Text section:

Nga wrote to the organizer of the tribunal, offering herself as a witness, “on behalf of those that can no longer be there to speak up because they had died in the war, and those that cannot make it to the court.” Her offer was accepted.

The day she showed up as a witness, nobody knew who she was because she was on her own while all others testifying were introduced by the Vietnam Association for Victims of Agent Orange/Dioxin (VAVA).

The only reference she got was from Nguyen Thi Binh, who had led Vietnam’s delegation to negotiate at the Paris Peace Conference and later served as the nation’s vice president. Binh introduced Nga to other people as “the daughter of a friend of mine.” Nga’s mother was Nguyen Thi Tu, who was chairwoman of the South Vietnam Women’s Liberation Association.

Compared to other witnesses, Nga had a distinct advantage: her French skills. Before attending the tribunal, she had already submitted a statement that she wrote in Vietnamese and translated into French by herself.

Nga also speaks French fluently and this made her testimony more convincing as she detailed the serious impacts of Agent Orange that she had witnessed as a soldier, a victim and as an activist.

Her statement was powerful: “I would like to invite all of you, all the Americans, all the lawyers, to come to Vietnam with me and see for yourself the consequences of the Agent Orange; and I’m sure you will never have the courage again to defend those that caused such consequences.”

She has repeated that statement at the ongoing trial in Evry.

By now, it is known internationally that between 1961 and 1971, the U.S. army sprayed some 80 million liters of Agent Orange, a compound of dioxins and dioxin-like substances, over 78,000 square kilometers (30,000 square miles) in southern Vietnam.

Dioxin stays in the soil and at the bottom of water bodies for generations, entering the food chain through meat, fish and other animals, and has been found at alarmingly high levels in human breast milk.

Between 2.1 to 4.8 million Vietnamese were directly exposed to Agent Orange and other chemicals before the war ended in April 1975. These chemicals have been linked to cancers, birth defects and many other chronic diseases.

Nga’s appearance at the tribunal took her fight for Agent Orange victims to a new level. More and more people started to know what she was doing and she captured the media’s interest.

“From that day, I officially walked into the public light.”

The perfect candidate

After the 2009 appearance, Nga was approached by André Bouny, a French writer and president of the International Committee of Support (CIS) to support victims of Agent Orange; and William Bourdon, a French lawyer who practices criminal law, specializing in white-collar crime, communications law and human rights.

Given entries:
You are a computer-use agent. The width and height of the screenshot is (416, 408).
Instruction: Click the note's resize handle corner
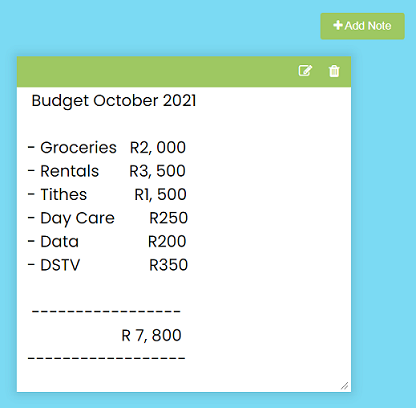(x=344, y=386)
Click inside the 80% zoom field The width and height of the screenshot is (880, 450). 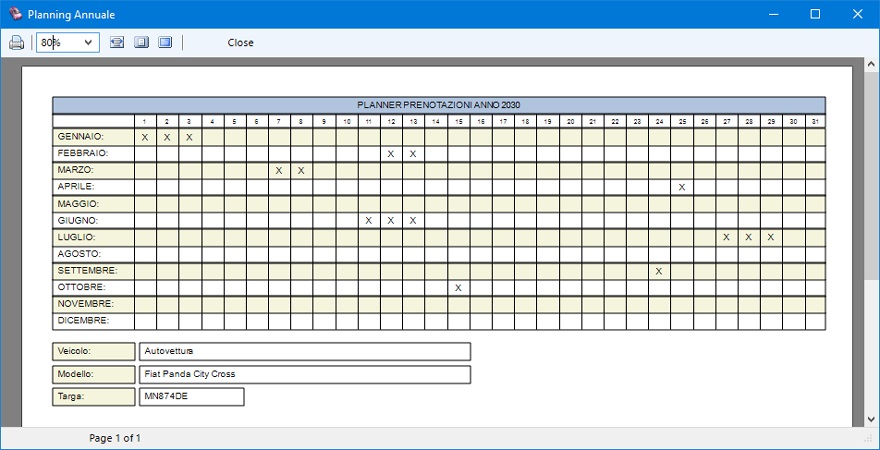pyautogui.click(x=58, y=42)
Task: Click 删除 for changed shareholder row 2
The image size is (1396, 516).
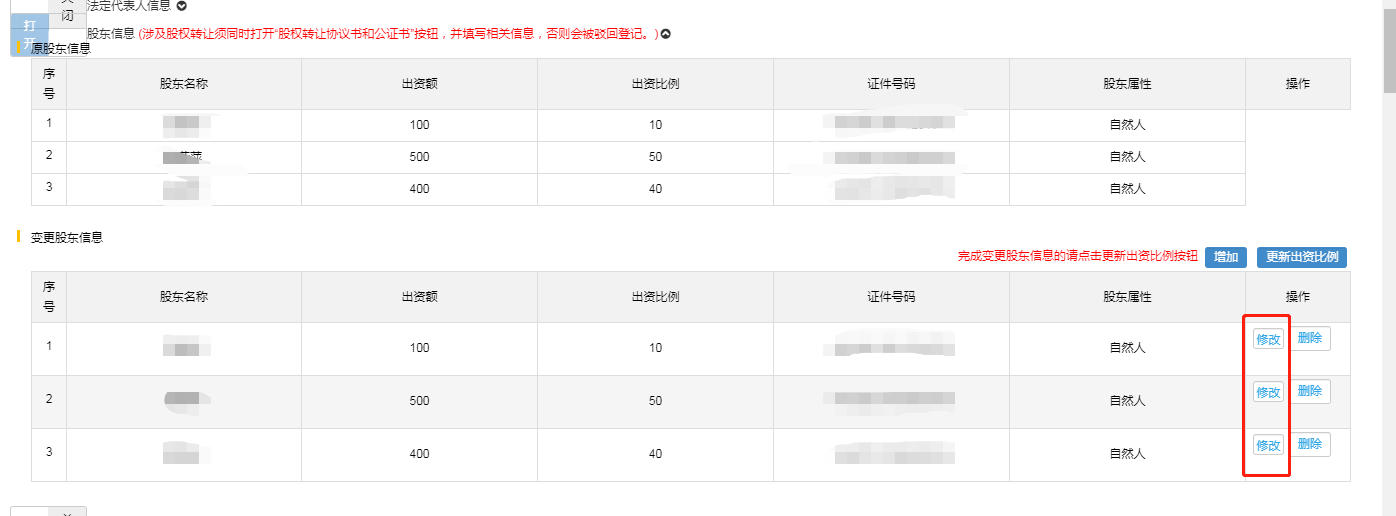Action: coord(1310,391)
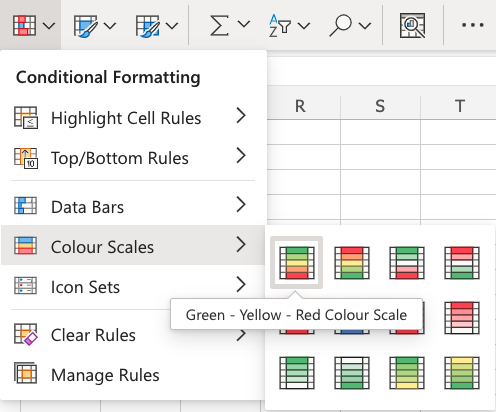
Task: Click the Analyse Data icon
Action: click(412, 25)
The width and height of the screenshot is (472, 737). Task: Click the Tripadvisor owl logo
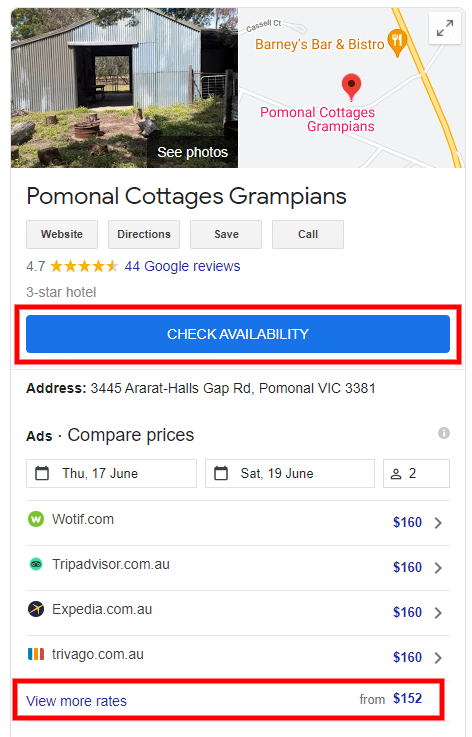click(36, 564)
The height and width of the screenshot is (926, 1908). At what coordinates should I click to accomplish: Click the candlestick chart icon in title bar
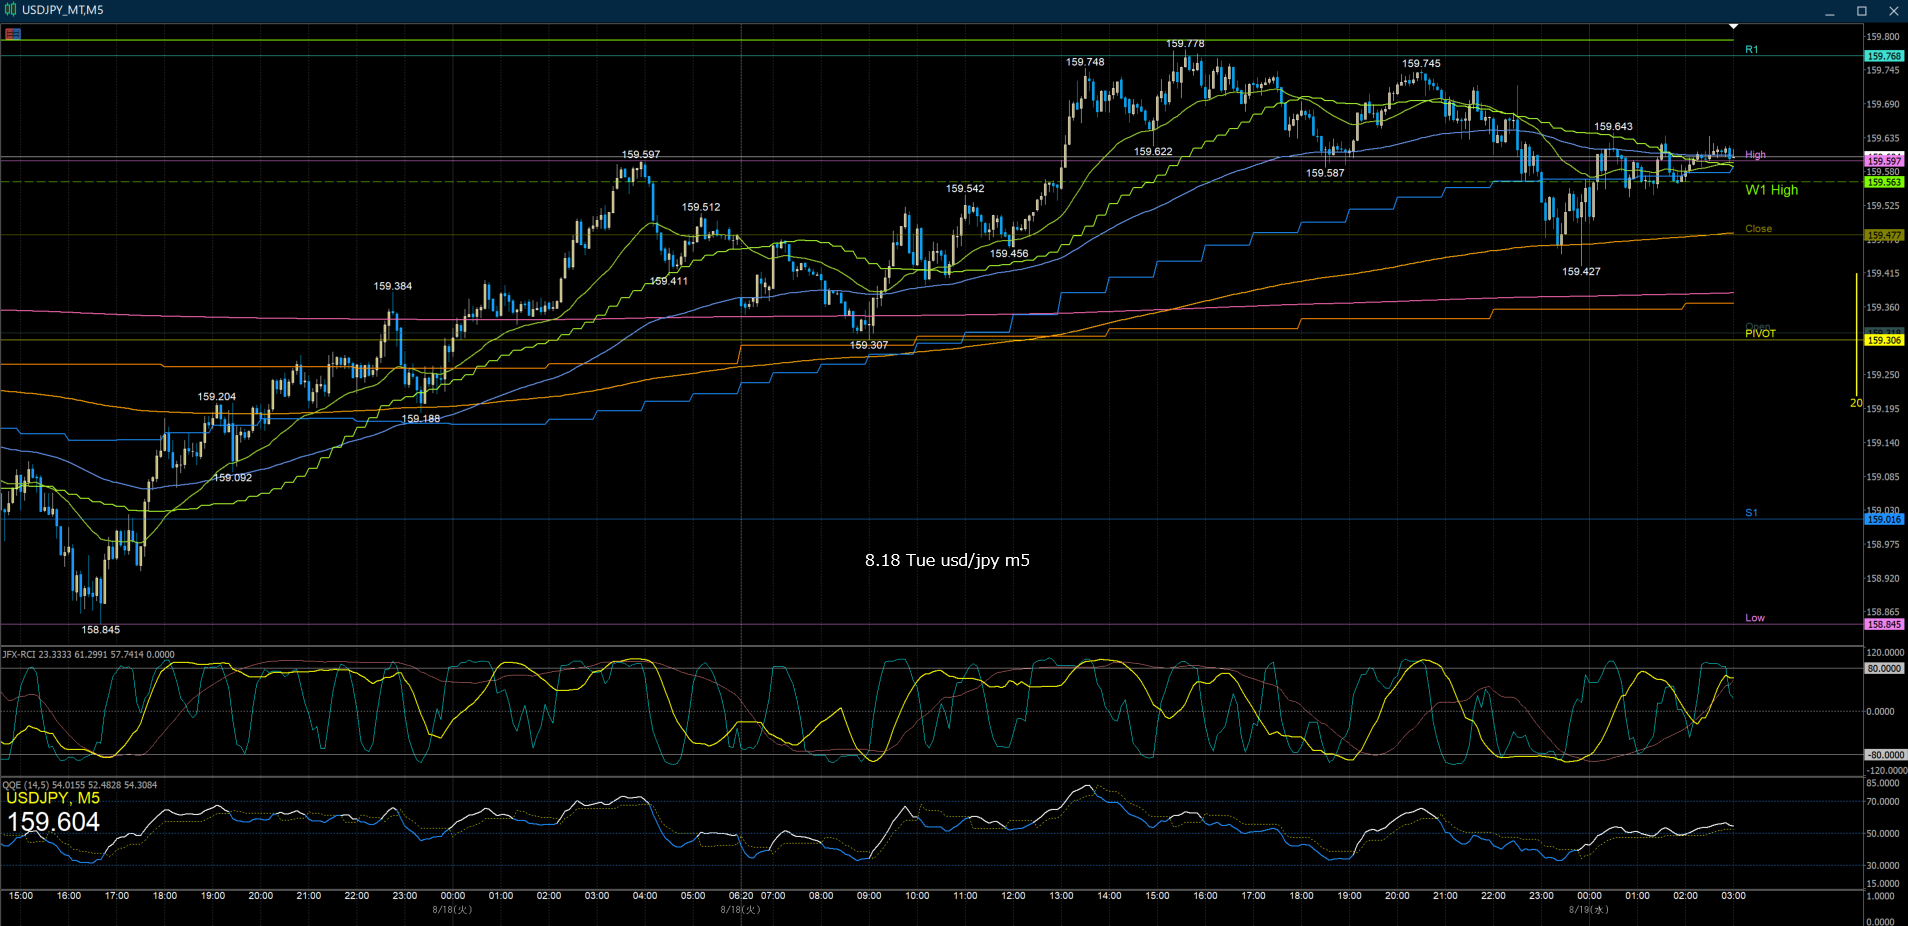(x=11, y=10)
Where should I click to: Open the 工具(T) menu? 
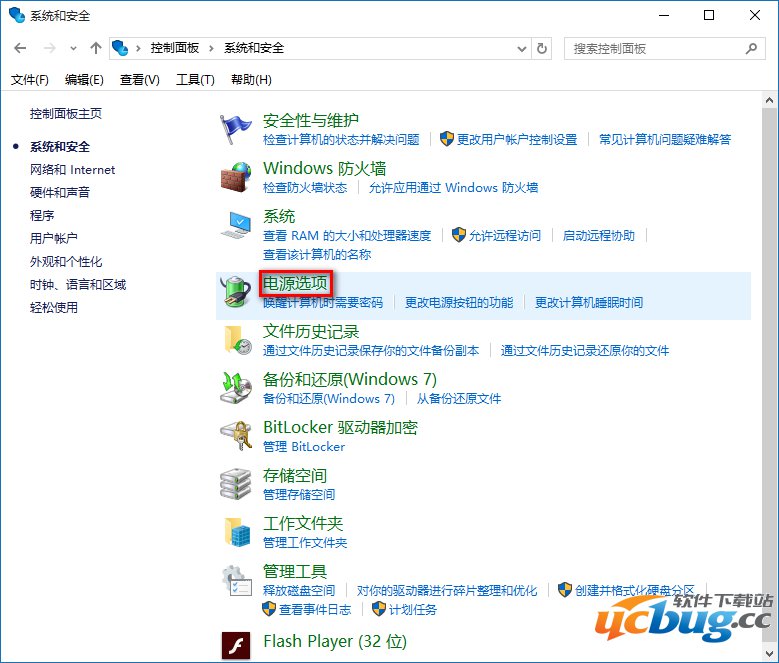click(195, 80)
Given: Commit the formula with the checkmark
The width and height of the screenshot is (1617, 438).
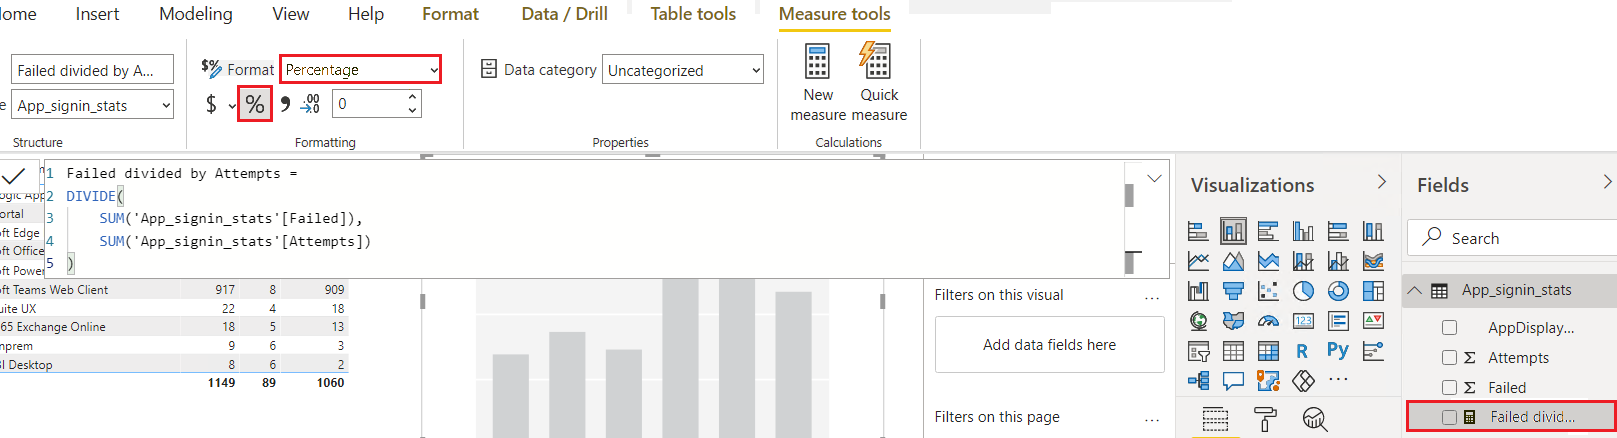Looking at the screenshot, I should pyautogui.click(x=14, y=176).
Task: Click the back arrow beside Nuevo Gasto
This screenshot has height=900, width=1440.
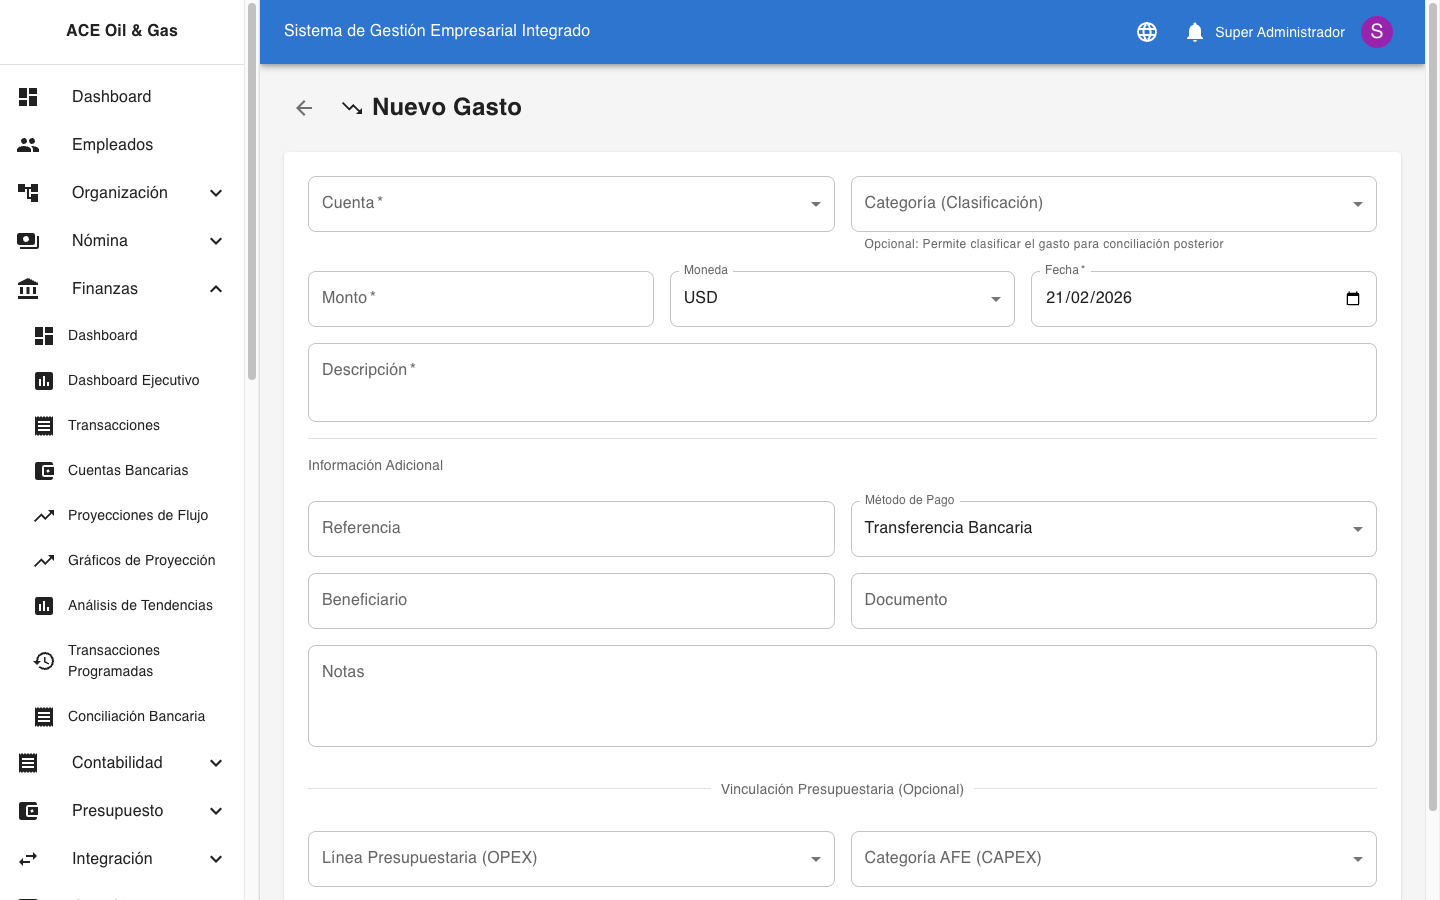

Exercise 1: Would you write out the part of the Agent Orange article starting with "Dioxin stays in" and going on through "human breast milk."?
Exercise 2: How would you put this sentence from the Agent Orange article into Spanish: "She has repeated that statement at the ongoing trial in Evry."?

Exercise response 1:
Dioxin stays in the soil and at the bottom of water bodies for generations, entering the food chain through meat, fish and other animals, and has been found at alarmingly high levels in human breast milk.

Exercise response 2: Ha repetido esa declaración en el juicio en curso en Evry.